Another new electric scooter service launched this week in Seattle and other nearby towns in Puget Sound. However, you won’t see this one on the streets or at docking stations: you can keep your own scooter.
Unagi All-Access rolled to Seattle on Wednesday, bringing its sleek, modern design and easy portability with a folding stem to the city’s e-scooter game.
Customers pay a monthly fee of $ 49 that includes maintenance and insurance for theft or damage to scooters to get their own scooter. The scooters are delivered 2-4 days after ordering, so you can get started right away.
The personalized aspect is taking on a new meaning in the wake of the COVID-19 pandemic, as other scooter and bike sharing companies develop creative solutions such as the self-disinfecting handlebar for communal use.
“You can drive it to your heart’s content as long as you are subscribed,” the company wrote in a blog post on Wednesday. “You never have to wonder if your Unagi is clean and fully charged, or if the last driver was in good health. He’ll be there when you need him – always. And it’s adaptable as your transportation needs change; your Unagi will do it. ” fits easily on the subway or in the back of an Uber. “
The company said it had consumer success in major metropolitan areas such as New York City and Los Angeles.
For some infrequent users, the monthly fee may be worth it. According to Unagi, a 30-day subscription is $ 1.63 per day. Razor estimated the average low-end cost of a new electric scooter at $ 300, and high-end models start at $ 600.

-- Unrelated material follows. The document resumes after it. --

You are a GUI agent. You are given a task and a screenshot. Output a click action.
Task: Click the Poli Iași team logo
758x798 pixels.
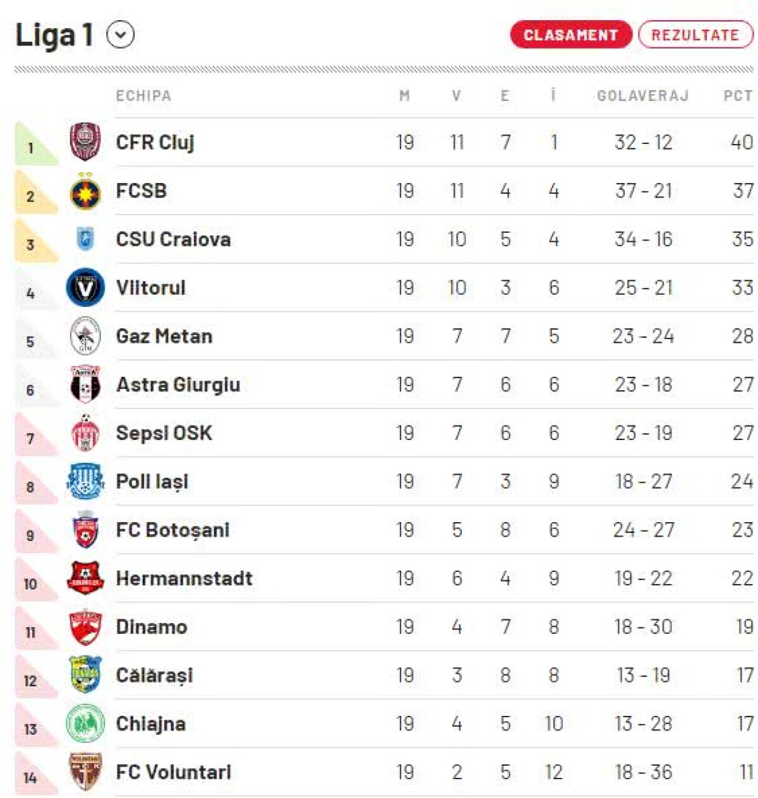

And since it’s not a free-floating service, Unagi’s service area extends beyond the city limits – the scooter will be available as far as the coast in the north and as far as Redmond in the east. Service area in the south includes Burien and SeaTac.
Scooter services have grown in popularity in Emerald City since the Seattle Department of Transportation approved an e-scooter pilot program last fall. The division selected three companies – Lime, Wheels, and LINK – that have since been founded in Seattle. Wheels offers an accessible seating option.
The pilot should improve first and last mile connections to other modes of transport and expand the possibilities of micro-mobility in the city to reduce car congestion.
“The scooter clearance will soon provide another sustainable way for people to get around safely and sustainably, complementing Seattle’s already robust transportation system,” SDOT said in a blog post.